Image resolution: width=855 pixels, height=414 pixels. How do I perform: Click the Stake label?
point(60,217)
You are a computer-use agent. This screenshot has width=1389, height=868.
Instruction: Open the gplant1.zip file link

* * *

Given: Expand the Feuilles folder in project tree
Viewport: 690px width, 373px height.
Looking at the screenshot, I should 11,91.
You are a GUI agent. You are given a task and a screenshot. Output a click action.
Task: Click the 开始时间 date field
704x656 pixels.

==

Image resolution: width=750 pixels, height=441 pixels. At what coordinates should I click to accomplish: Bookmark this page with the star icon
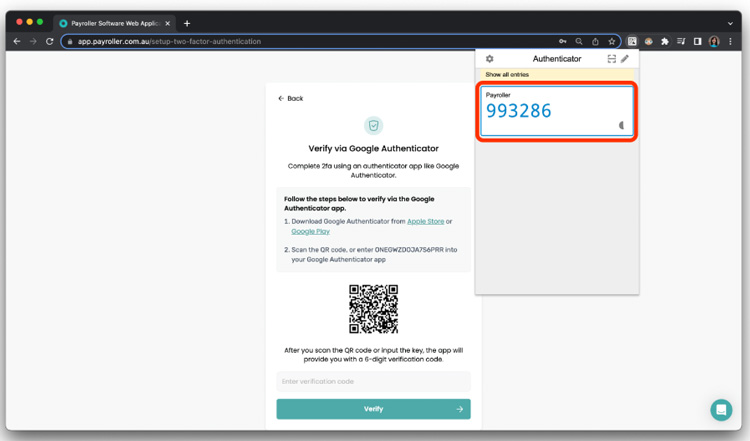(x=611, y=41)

• [PROBLEM TO WORK ON]:
Beginning at the line above with "Viewport: 690px width, 373px height." and finishing at the line with "704x656 pixels.", return each line exactly and return nothing else.

• [OUTPUT FOR THIS EXERCISE]:
Viewport: 690px width, 373px height.
Looking at the screenshot, I should 11,91.
You are a GUI agent. You are given a task and a screenshot. Output a click action.
Task: Click the 开始时间 date field
704x656 pixels.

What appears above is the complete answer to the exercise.